I recently had the opportunity to sit down with Lady Death over fraps at Danny's Coffee Shop. Here is the interview!
Shay Caroline: Thank you so much for agreeing to this. Did you have any trouble finding Danny's?
Lady Death: No, I Mapquested it, so getting here was no problem. But...
LD: Well, when I tried to find a place to park, all the meters were expired.
SC: I hate when that happens.
LD: I know, right?
SC: So, other than the meters, what do you think of our little town?
LD: To be honest, honey, it's pretty dead here on a Sunday night.
SC: You're killing me.
LD: It's what I do!
SC: So...have you always been Lady Death? Or did you have other jobs before this one?

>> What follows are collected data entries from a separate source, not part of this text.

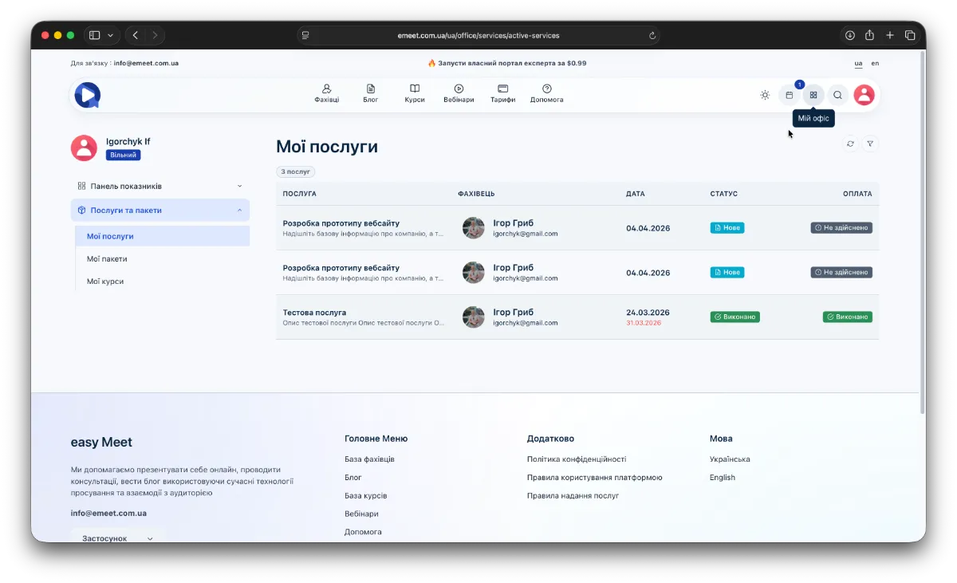This screenshot has height=583, width=957.
Task: Click the refresh icon beside Мої послуги
Action: pyautogui.click(x=850, y=144)
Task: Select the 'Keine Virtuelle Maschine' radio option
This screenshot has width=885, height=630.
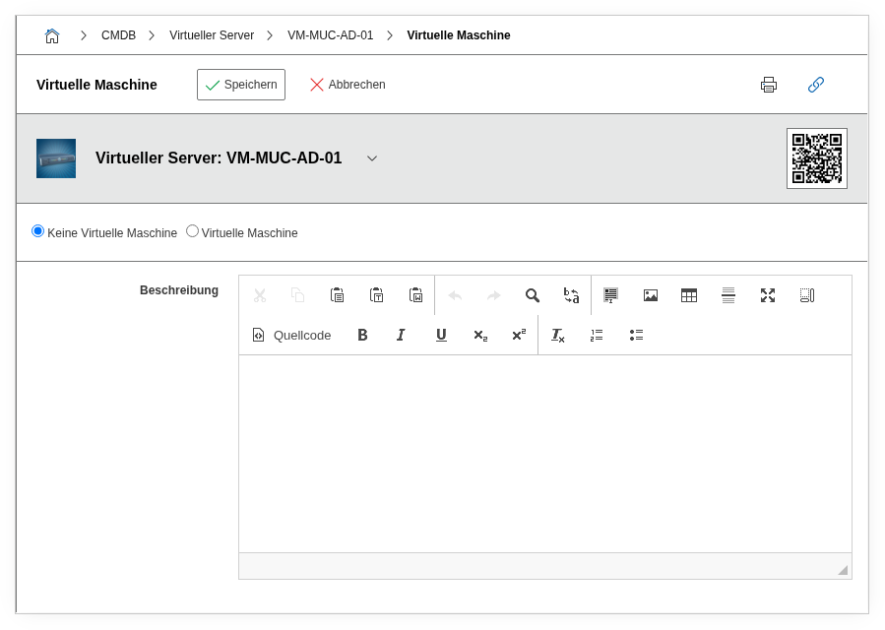Action: (x=38, y=231)
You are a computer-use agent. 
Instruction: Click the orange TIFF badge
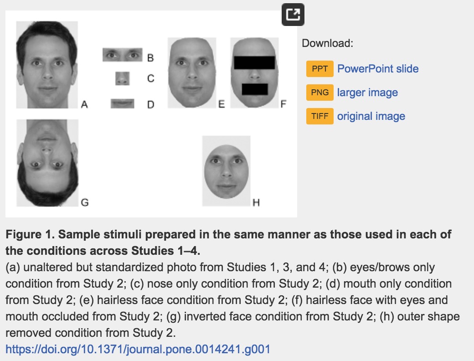point(320,116)

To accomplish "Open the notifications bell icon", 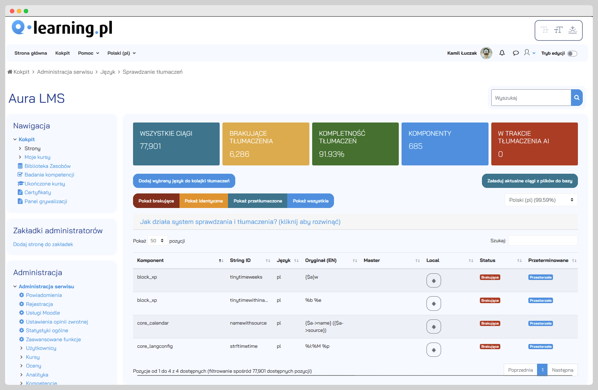I will 502,53.

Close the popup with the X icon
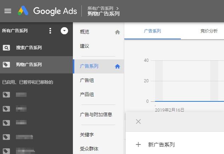[x=138, y=122]
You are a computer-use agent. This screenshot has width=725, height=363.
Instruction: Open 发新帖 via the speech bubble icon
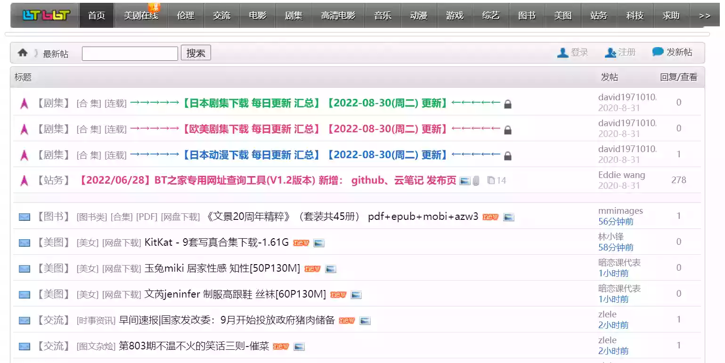(x=657, y=52)
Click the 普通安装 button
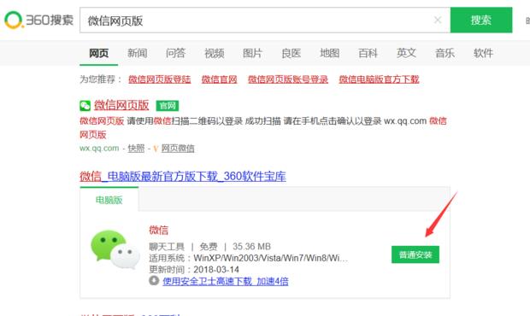The width and height of the screenshot is (530, 316). [x=415, y=255]
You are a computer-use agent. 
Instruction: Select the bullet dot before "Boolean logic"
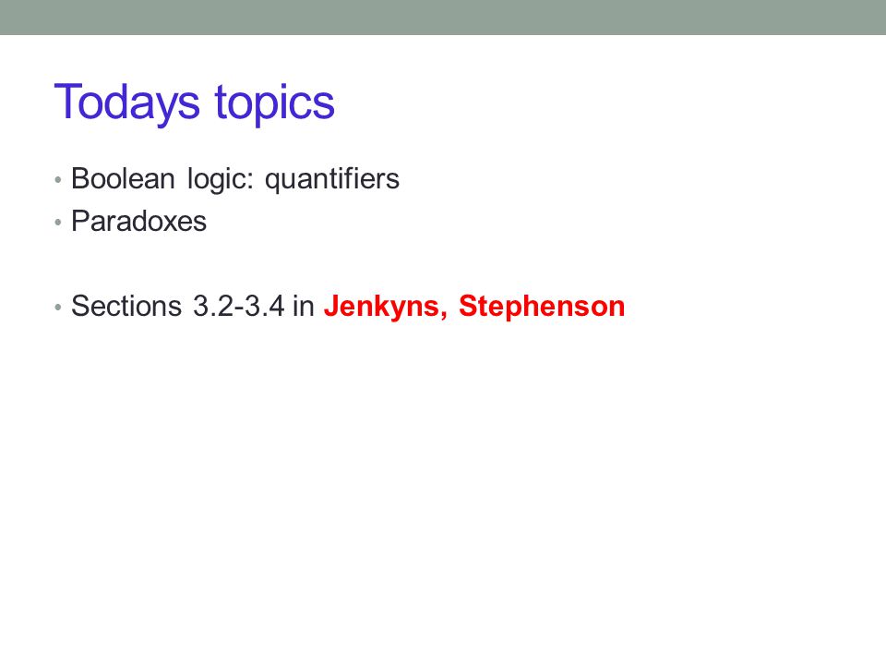coord(57,180)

LD: I did stand up comedy for a while.
SC: Oh really? And how did that go?
LD: I died out there.
SC: Of course you did. Anything else?
LD: I worked as a gardener.
SC: How long did you do that?
LD: Not long. I had a black thumb. But as you can see, I found a way to make it work for me.
SC: You go, girl.
SC: Where did all this happen? Where is Lady Death from, originally?
LD: This may surprise your readers, but I am from a rural area just outside of West Branch, Michigan.
SC: Well now, that is surprising. You look so put together, I would have thought you were a big city girl.
SC: Do you still have a home there?
LD: No, I don't. There was a developer who had plans for building a retirement community with a big eighteen hole golf course. He bought the farm.
SC: I think a lot of people picture Death as a scary figure wearing a black hood and carrying a scythe, not as a stylish woman wearing an Ann Taylor suit and heels.
LD: Do you like the look?
SC: Yes, very much. The heels, especially, are TDF.
LD: I saw them and they took my breath away. I had to have them.
SC: Your hair looks fantastic, too. Is that your natural shade?
LD: No. I dyed.
SC: Wow, it looks great. You must get noticed a lot. Are you in a relationship?
LD: I was.
SC: That doesn't sound good. Can you share?
LD: Sure. It started out beautifully. He told me that, when he first saw me, his heart actually skipped a beat. Several beats, in fact.
SC: That sounds exciting! What went wrong?
LD: The feelings died.
SC: If I had to guess, I'd say that this has happened to you before.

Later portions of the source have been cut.